Warning: Never modify the internal port bindings, as they are hard-coded into the NeuralDrive security model.
Note: For more information on configuring the firewall, see Firewall Configuration. For details on the API endpoints exposed via these ports, see API Endpoint Reference.
Audience: Everyone
Glossary
This alphabetical list defines technical terms and concepts utilized throughout the NeuralDrive documentation.
- API Key: A unique authentication token (
nd-xxxx) used to secure access to the inference and system management APIs. - Avahi: A system that facilitates service discovery on a local network via mDNS. It allows the
neuraldrive.localhostname to resolve without a central DNS server. - Caddy: A high-performance, memory-safe web server that serves as NeuralDrive's reverse proxy, managing TLS encryption and request routing.
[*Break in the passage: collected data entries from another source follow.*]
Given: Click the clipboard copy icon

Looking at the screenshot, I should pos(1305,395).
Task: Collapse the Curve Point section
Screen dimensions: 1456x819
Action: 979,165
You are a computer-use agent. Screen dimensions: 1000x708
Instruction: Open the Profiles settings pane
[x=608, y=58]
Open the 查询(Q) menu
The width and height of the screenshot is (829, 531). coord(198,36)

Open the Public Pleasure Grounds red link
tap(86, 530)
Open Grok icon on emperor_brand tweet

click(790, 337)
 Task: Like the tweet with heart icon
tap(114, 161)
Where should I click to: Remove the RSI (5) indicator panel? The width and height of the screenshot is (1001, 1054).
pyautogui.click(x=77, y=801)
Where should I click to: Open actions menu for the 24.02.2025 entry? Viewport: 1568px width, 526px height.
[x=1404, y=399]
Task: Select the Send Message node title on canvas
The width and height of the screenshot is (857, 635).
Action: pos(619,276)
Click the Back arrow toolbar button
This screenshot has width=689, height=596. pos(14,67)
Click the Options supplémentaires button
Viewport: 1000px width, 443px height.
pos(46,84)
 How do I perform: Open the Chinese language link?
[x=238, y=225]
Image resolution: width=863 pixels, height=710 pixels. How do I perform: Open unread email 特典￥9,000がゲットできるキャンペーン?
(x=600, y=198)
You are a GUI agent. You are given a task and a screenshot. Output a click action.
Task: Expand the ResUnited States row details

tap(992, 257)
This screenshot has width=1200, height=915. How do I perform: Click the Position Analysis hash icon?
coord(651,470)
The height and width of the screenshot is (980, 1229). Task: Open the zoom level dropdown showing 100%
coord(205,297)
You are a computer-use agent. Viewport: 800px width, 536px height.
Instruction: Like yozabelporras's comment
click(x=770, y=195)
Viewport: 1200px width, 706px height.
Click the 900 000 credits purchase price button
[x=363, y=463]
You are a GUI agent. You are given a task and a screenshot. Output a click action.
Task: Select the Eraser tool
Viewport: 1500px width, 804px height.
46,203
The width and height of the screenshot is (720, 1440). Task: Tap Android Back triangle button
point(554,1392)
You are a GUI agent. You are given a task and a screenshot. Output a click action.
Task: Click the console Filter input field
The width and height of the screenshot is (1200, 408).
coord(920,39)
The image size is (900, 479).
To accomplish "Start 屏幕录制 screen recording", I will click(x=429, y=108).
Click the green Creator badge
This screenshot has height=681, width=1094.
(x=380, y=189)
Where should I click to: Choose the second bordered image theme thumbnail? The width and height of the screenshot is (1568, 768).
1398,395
- CUDA: NVIDIA's parallel computing platform and programming model that enables hardware acceleration on NVIDIA GPUs.
- GGUF: The primary file format used by NeuralDrive for storing and distributing quantized LLM weights. It is optimized for fast loading and efficient memory usage.
- Inference: The process of using a trained machine learning model to generate an output (e.g., text, images, or embeddings) based on input data.
- Live System: An operating system designed to boot and run entirely from removable media (like a USB drive) without requiring installation to a permanent hard disk.
- LUKS: Linux Unified Key Setup. The standard for Linux disk encryption, used by NeuralDrive to secure data on the persistence partition.
- mDNS: Multicast DNS. A protocol that resolves hostnames in small networks that do not have a dedicated local DNS server.
- Ollama: The underlying inference engine in NeuralDrive that manages downloading, loading, and serving large language models.
- Open WebUI: A feature-rich, self-hosted web interface that provides a user-friendly chat environment for interacting with local LLMs.
- Overlayfs: A union filesystem that allows NeuralDrive to layer a writable storage area (the persistence partition) over a read-only base system.
- Persistence: A dedicated writable partition on the NeuralDrive USB media that stores downloaded models, user accounts, and system configuration between reboots.
- Quantization: The process of reducing the precision of a model's weights (e.g., from 16-bit to 4-bit) to reduce its memory footprint and increase inference speed.
- RAG: Retrieval-Augmented Generation. A technique that combines LLM generation with external data retrieval to improve the accuracy and relevance of responses.
- ROCm: AMD's open-source software stack for GPU computing, enabling hardware acceleration on compatible AMD graphics cards.
- SquashFS: A highly compressed, read-only filesystem used for the base NeuralDrive operating system image.
- TUI: Terminal User Interface. The text-based management console that appears on the physical NeuralDrive device for initial setup and monitoring.
- VRAM: Video RAM. The high-speed memory dedicated to the GPU, which determines the maximum size of the model that can be hardware-accelerated.
- zram: A kernel feature that creates a compressed swap area in system RAM, increasing effective memory capacity for memory-intensive LLM tasks.